-- begin --

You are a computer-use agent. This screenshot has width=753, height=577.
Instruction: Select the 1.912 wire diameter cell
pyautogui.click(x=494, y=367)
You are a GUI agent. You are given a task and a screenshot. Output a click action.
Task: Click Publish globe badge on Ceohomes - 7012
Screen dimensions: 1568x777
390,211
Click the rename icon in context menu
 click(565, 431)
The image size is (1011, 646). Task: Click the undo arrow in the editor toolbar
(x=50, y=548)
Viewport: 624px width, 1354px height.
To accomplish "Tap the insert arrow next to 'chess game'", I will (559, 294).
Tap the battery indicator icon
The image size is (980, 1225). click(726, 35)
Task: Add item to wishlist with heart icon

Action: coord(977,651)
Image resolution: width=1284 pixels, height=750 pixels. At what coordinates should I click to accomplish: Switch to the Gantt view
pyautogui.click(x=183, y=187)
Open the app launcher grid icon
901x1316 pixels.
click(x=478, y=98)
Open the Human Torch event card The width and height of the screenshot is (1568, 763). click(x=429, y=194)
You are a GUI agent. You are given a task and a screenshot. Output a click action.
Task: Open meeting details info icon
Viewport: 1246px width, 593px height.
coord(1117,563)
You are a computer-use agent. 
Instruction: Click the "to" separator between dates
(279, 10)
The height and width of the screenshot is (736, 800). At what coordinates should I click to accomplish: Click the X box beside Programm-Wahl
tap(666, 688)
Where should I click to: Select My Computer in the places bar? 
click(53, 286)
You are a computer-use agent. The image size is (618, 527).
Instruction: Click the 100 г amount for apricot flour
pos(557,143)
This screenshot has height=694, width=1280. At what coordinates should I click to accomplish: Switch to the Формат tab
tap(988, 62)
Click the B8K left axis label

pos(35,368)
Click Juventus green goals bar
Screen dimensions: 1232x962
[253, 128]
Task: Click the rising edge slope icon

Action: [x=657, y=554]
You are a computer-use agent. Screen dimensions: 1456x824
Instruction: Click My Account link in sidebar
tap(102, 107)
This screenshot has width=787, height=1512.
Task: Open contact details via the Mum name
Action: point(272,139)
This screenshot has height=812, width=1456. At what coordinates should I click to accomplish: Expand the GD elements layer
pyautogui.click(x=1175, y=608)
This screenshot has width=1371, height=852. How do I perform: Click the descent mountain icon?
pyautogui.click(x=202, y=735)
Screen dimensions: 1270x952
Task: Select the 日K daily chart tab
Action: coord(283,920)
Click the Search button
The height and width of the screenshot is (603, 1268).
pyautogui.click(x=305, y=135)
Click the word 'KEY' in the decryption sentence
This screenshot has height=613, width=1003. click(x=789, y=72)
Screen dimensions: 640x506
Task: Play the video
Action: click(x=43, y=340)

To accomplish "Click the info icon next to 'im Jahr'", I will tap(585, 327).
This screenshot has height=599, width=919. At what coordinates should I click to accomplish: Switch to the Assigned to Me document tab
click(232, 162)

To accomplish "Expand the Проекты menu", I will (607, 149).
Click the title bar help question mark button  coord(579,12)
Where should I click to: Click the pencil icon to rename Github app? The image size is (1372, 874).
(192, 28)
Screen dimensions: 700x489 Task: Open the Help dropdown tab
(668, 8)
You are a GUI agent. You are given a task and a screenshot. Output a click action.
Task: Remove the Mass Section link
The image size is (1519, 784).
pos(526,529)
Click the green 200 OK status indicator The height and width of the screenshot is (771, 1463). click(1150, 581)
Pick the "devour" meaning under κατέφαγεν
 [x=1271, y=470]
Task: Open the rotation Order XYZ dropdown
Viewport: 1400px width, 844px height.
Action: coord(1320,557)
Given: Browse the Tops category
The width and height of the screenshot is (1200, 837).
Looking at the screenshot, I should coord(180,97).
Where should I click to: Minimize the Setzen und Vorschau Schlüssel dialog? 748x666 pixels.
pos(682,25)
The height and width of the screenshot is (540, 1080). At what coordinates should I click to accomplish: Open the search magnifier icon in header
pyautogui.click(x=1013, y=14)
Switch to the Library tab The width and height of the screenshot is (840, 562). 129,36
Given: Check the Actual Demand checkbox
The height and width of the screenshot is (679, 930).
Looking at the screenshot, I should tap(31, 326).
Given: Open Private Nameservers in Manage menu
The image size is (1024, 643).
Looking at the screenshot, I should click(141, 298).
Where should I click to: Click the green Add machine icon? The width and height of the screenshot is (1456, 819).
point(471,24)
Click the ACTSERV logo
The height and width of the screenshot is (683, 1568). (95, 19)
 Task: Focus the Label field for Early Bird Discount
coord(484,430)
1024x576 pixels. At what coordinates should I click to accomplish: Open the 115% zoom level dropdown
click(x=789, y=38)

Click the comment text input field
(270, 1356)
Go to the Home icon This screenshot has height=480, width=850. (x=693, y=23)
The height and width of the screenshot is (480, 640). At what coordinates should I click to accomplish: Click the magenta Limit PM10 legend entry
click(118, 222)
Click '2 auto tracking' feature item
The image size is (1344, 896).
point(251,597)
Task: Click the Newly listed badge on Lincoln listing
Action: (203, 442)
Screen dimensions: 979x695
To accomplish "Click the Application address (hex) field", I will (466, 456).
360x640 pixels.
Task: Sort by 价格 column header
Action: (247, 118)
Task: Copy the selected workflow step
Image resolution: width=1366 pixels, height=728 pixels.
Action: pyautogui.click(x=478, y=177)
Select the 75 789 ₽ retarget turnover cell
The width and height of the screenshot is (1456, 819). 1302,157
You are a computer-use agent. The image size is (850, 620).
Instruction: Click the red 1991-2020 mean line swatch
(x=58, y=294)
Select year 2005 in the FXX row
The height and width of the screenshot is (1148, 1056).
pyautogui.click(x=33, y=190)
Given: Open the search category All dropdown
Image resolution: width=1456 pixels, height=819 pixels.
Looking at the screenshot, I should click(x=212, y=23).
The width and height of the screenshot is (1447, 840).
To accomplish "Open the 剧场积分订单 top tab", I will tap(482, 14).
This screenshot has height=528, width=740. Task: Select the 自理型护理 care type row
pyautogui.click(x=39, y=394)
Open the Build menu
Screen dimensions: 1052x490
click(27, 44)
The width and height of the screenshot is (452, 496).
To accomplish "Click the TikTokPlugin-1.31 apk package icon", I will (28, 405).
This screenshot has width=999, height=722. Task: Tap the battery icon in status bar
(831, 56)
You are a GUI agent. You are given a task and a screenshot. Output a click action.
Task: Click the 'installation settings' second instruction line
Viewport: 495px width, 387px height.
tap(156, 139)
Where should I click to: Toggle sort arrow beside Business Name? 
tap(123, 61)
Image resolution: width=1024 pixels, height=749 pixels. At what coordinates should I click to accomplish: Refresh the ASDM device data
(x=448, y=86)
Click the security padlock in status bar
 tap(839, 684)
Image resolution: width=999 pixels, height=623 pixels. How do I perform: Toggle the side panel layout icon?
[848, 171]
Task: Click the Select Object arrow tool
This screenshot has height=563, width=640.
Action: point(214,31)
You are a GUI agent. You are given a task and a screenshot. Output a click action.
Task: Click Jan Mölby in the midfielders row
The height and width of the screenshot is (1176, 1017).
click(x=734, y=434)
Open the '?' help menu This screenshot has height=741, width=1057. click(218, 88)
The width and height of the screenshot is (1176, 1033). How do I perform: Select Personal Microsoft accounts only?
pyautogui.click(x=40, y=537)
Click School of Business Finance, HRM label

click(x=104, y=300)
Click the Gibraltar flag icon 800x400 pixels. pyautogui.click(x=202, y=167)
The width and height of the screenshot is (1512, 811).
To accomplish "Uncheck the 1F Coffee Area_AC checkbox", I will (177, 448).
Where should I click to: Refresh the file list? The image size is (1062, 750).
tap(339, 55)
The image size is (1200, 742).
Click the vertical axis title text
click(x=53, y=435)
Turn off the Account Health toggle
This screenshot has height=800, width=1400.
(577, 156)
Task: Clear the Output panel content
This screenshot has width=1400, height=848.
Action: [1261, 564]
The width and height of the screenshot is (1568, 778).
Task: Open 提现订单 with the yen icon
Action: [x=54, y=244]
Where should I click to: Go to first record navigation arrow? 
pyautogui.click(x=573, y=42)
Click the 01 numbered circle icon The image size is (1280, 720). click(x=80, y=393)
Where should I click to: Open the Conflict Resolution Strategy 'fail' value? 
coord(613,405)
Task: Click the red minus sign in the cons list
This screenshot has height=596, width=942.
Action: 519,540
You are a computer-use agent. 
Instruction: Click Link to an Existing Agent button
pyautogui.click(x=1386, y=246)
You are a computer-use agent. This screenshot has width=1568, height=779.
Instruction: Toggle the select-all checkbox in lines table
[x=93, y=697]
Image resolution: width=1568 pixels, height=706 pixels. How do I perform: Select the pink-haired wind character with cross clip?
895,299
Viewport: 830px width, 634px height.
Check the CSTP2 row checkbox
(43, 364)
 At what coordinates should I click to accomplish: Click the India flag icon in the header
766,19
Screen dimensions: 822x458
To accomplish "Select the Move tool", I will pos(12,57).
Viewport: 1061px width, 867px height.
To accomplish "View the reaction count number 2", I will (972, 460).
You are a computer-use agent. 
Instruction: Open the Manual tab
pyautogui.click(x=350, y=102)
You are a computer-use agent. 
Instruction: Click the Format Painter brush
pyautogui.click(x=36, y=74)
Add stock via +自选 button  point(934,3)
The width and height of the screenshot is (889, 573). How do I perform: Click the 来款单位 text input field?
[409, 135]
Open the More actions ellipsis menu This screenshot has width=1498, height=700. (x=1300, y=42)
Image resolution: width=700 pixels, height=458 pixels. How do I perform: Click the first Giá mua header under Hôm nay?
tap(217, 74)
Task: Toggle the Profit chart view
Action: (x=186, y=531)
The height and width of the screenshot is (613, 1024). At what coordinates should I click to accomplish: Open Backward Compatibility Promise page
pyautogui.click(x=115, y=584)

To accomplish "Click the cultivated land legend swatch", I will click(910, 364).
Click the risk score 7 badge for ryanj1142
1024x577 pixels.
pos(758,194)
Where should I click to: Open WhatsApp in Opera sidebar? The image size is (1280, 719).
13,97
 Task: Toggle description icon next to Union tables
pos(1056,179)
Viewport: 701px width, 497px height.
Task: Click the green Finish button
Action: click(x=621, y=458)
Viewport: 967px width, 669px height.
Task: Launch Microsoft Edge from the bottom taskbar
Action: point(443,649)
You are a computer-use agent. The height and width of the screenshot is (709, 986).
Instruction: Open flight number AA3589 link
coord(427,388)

-- end --

- **What the task asks**
Return every line of the material above that contains the word "panel". Case counts, so match only that exact capitalization.

- **Task response**
Image resolution: width=999 pixels, height=623 pixels. How do I perform: Toggle the side panel layout icon?
Task: Clear the Output panel content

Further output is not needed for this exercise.